Start of Block

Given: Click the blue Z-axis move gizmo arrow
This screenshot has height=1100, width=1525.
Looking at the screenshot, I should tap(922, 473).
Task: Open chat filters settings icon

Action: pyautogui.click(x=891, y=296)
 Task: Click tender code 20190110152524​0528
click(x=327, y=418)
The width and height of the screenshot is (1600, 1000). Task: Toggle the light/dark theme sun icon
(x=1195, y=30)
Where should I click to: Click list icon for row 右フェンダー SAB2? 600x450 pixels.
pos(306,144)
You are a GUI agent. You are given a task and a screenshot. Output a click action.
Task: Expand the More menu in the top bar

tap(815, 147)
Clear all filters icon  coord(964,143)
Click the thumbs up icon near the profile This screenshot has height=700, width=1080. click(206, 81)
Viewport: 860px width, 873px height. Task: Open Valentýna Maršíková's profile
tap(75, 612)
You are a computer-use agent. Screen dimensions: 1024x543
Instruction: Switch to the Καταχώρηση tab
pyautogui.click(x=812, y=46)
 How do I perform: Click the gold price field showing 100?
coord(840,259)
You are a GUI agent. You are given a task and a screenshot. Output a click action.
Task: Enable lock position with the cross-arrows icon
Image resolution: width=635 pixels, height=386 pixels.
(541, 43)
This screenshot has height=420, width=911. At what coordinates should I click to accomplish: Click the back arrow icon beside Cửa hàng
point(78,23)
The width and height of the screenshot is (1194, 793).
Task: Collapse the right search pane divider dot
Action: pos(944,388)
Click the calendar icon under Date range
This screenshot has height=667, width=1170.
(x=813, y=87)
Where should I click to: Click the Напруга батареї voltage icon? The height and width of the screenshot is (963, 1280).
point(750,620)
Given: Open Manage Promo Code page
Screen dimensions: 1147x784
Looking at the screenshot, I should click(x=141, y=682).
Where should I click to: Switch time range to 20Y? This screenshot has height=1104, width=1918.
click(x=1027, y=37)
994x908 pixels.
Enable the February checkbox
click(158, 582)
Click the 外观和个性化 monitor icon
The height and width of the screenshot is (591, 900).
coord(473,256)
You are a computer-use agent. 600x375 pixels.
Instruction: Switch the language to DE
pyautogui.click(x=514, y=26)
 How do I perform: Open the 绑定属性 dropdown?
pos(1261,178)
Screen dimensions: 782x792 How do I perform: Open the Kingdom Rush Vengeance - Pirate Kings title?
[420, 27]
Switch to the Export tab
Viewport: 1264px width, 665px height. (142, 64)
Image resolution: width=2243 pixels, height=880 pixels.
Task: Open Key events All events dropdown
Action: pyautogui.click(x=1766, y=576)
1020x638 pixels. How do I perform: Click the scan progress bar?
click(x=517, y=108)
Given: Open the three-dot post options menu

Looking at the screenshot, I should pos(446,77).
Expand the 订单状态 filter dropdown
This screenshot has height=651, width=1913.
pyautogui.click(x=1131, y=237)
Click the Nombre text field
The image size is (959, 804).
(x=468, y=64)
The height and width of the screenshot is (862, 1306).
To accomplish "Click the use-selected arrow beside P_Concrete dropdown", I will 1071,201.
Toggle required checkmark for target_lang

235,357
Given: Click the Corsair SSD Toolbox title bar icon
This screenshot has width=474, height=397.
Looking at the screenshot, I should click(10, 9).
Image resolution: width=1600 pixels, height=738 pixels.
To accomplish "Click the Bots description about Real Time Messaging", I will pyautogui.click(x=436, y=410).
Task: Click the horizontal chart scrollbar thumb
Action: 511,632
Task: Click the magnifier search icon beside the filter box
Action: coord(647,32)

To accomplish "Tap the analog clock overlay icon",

End of Block

◆ DIRECTIONS FOR THIS TASK: The lines above from the one with "The height and width of the screenshot is (862, 1306)." through the one with "Image resolution: width=1600" are to be duplicated exactly, ends included, with nothing added.

◆ EXERCISE RESULT:
The height and width of the screenshot is (862, 1306).
To accomplish "Click the use-selected arrow beside P_Concrete dropdown", I will 1071,201.
Toggle required checkmark for target_lang

235,357
Given: Click the Corsair SSD Toolbox title bar icon
This screenshot has width=474, height=397.
Looking at the screenshot, I should click(10, 9).
Image resolution: width=1600 pixels, height=738 pixels.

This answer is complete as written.